Human Endogenous Retroviruses (HERVs) are fossil viruses that composes 8% of the human genome and plays several important roles in human physiology, including muscle repair/myogenesis. It is believed ...that inflammation may also regulate HERV expression, and therefore may contribute in the muscle repair, especially after training exercise. Hence, this study aimed to assess the level of HERVs expression and inflammation profile in practitioners' resistance exercises after an acute strength training session.
Healthy volunteers were separated in regular practitioners of resistance exercise training group (REG, n = 27) and non-trained individuals (Control Group, n = 20). All individuals performed a strength exercise section. Blood samples were collected before the exercise (T0) and 45 minutes after the training session (T1). HERV-K (HML1-10) and W were relatively quantified, cytokine concentration and circulating microparticles were assessed.

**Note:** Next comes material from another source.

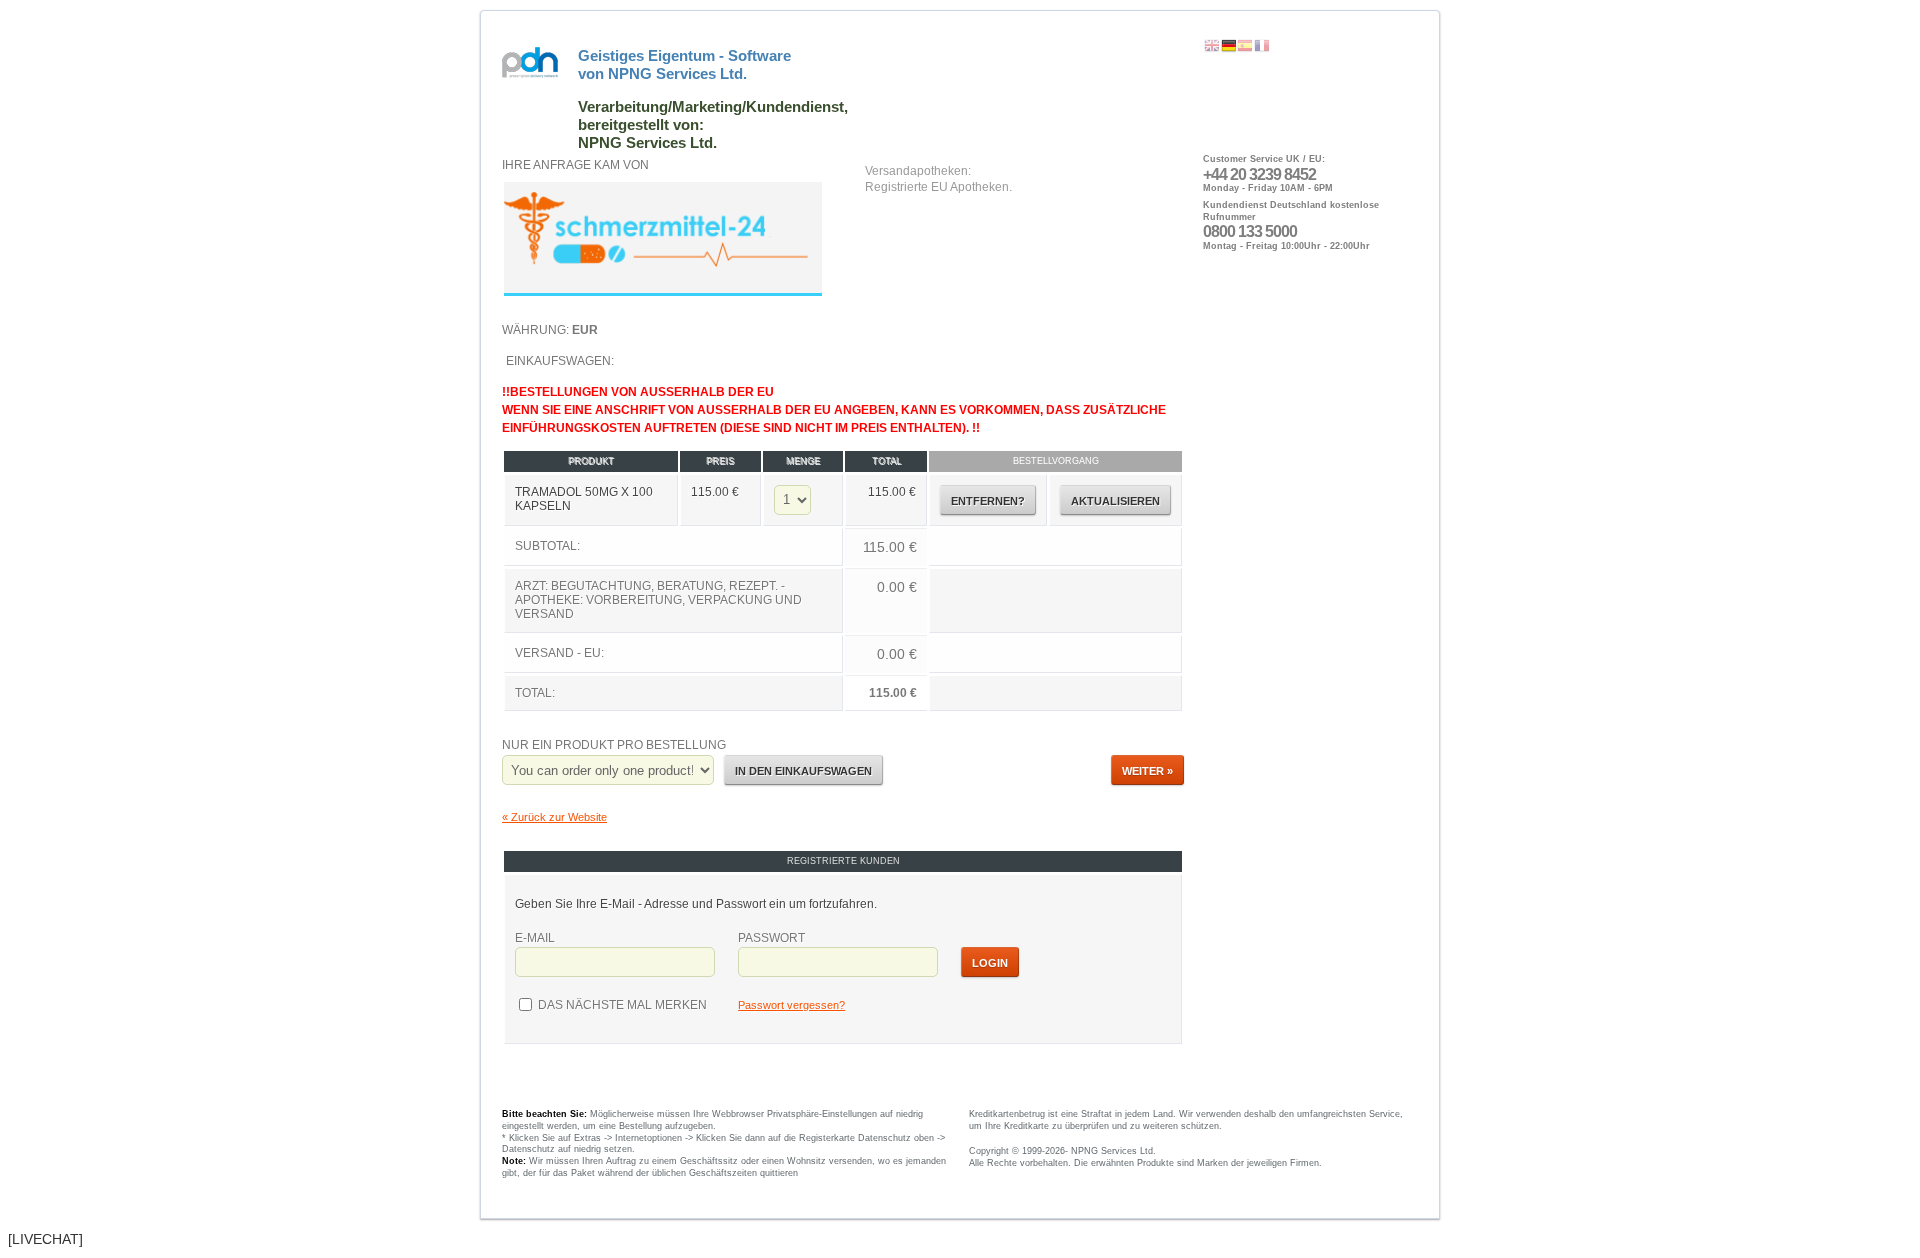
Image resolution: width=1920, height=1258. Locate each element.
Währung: (550, 330)
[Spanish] (1245, 46)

REG presented higher level of HERV-W expression (~2.5 fold change) than CG at T1 (p<0.01). No difference was observed in the levels of HERV-K expression between the groups as well as the time points. Higher serum TNF-α and IL-10 levels were verified post-training session in REG and CG (p<0.01), and in REG was found a positive correlation between the levels of TNF-α at T1 and IL-10 at T0 (p = 0.01). Finally, a lower endothelial microparticle percentage was observed in REG at T1 than in T0 (p = 0.04).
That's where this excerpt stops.